▶ [Exercise description]: In the records below, find the line that contains "You are a GUI" and the line that contains "Meio Ambiente (690, 1924)". Set down exactly those lines and every line between them, and nothing more.

▶ [Input for this task]:
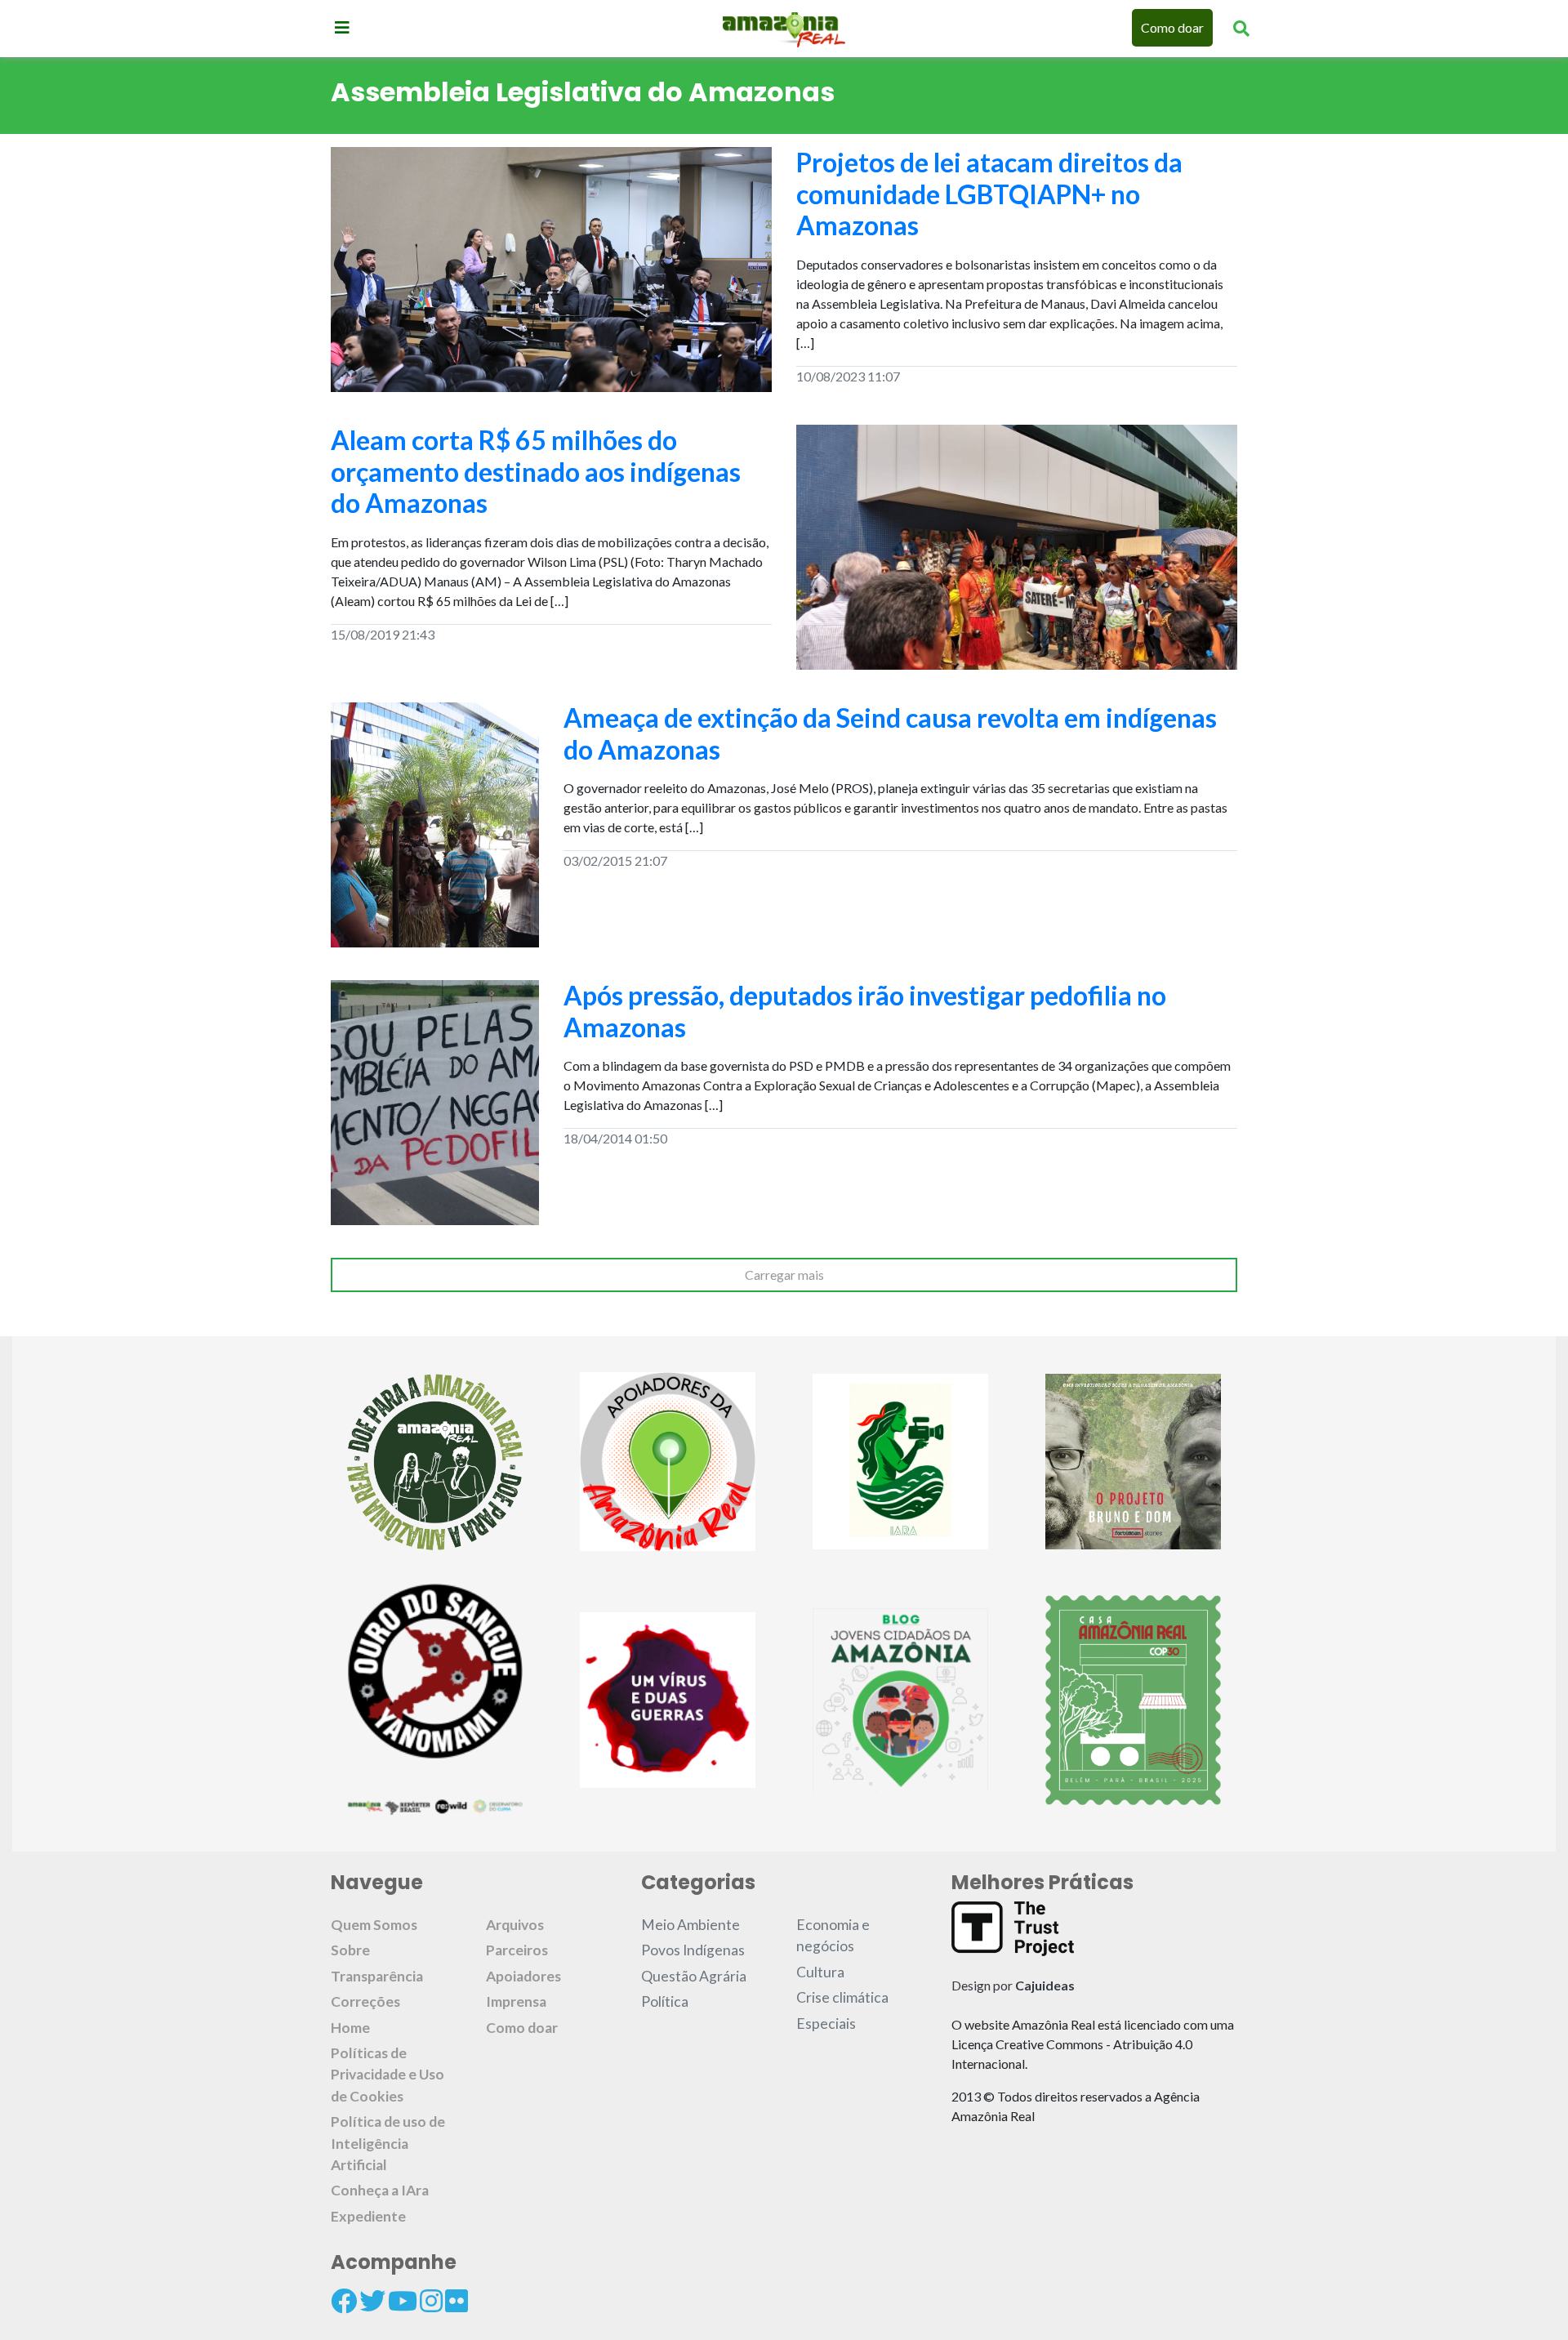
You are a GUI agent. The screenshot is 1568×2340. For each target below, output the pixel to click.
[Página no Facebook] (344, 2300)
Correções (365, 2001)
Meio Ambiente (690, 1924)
--
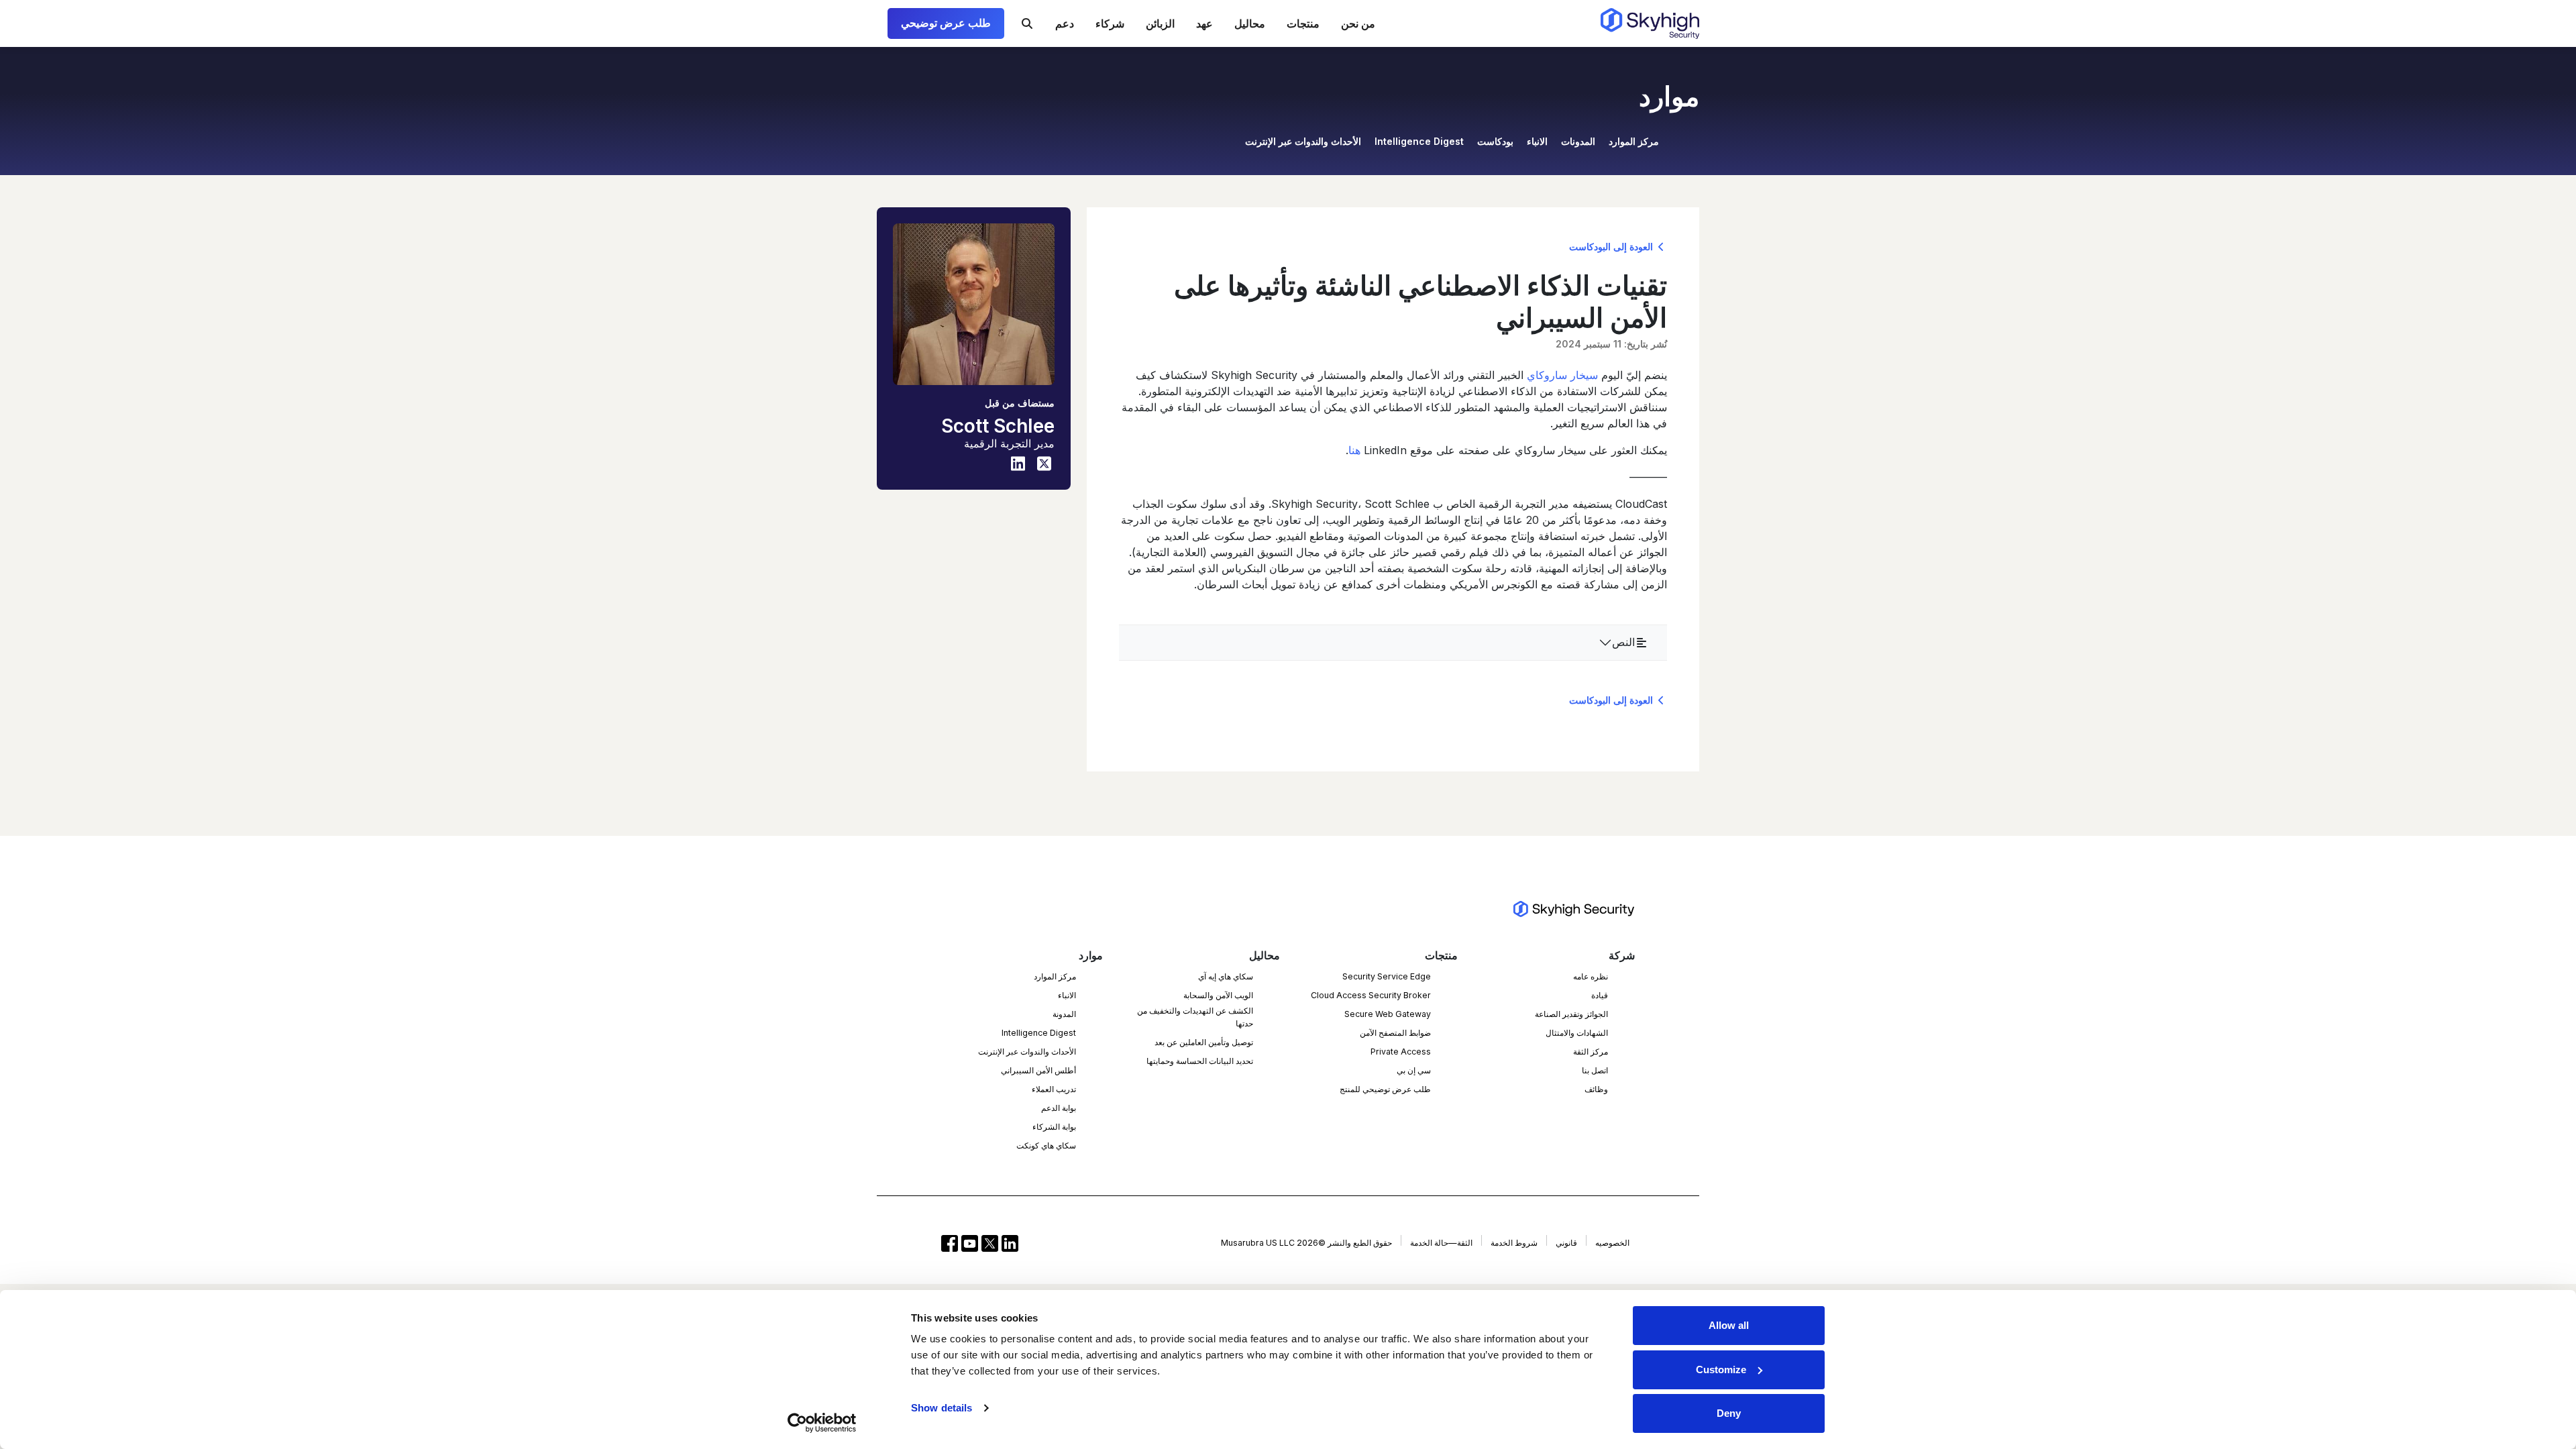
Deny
* * *
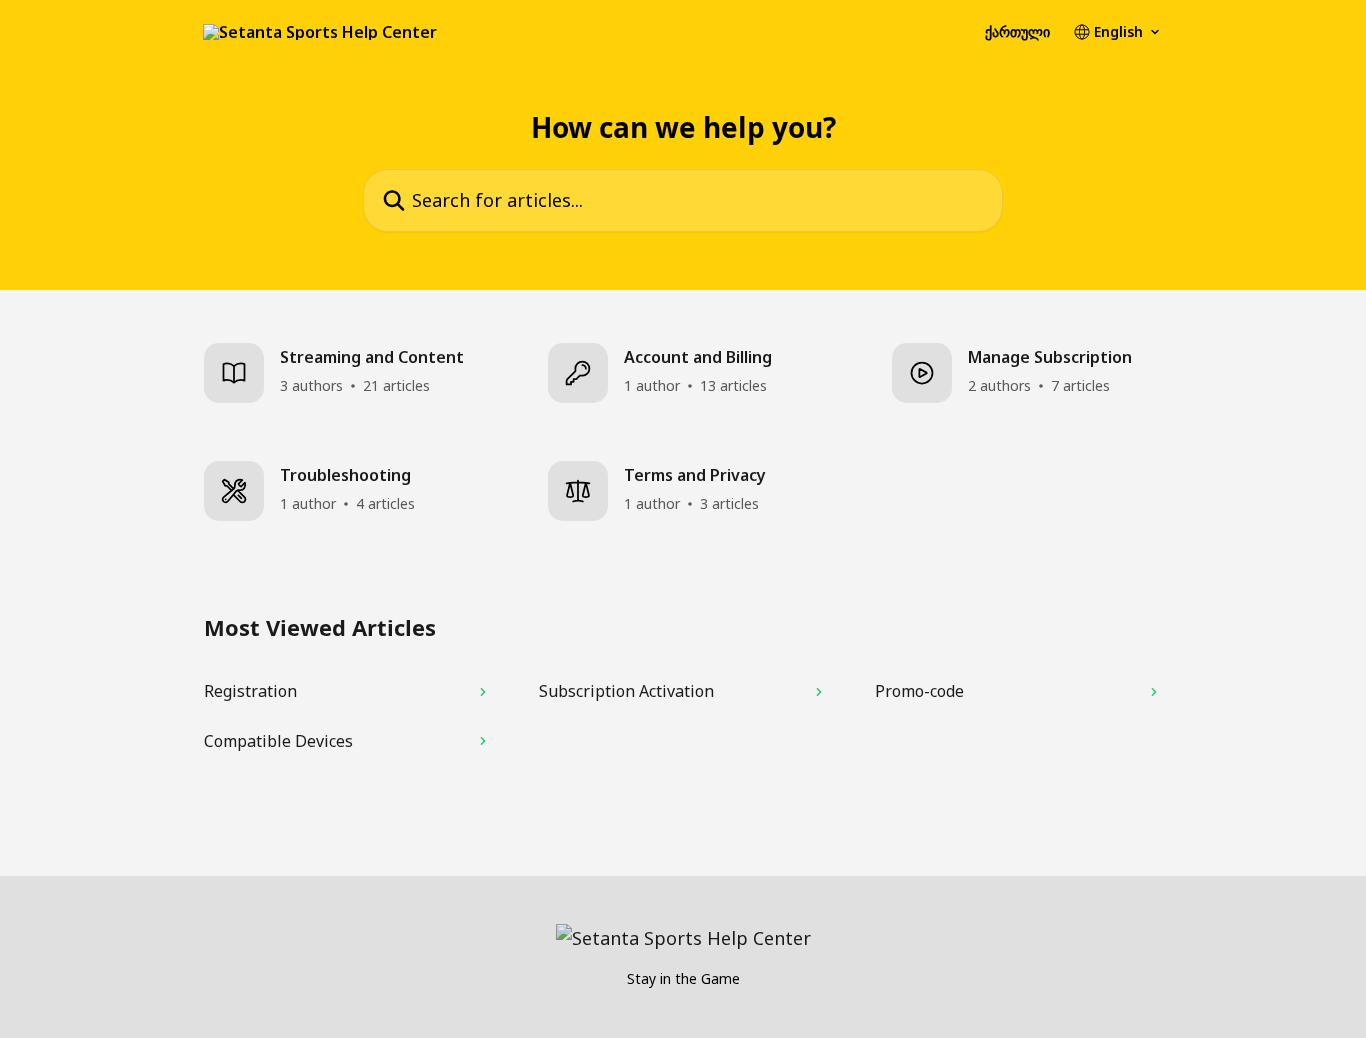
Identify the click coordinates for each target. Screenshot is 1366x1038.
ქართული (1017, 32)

▶ [Answer section]:
You are a GUI agent. The screenshot is 1568×2340. For each target below, output the pixel to click.
[Página no Facebook] (344, 2300)
Correções (365, 2001)
Meio Ambiente (690, 1924)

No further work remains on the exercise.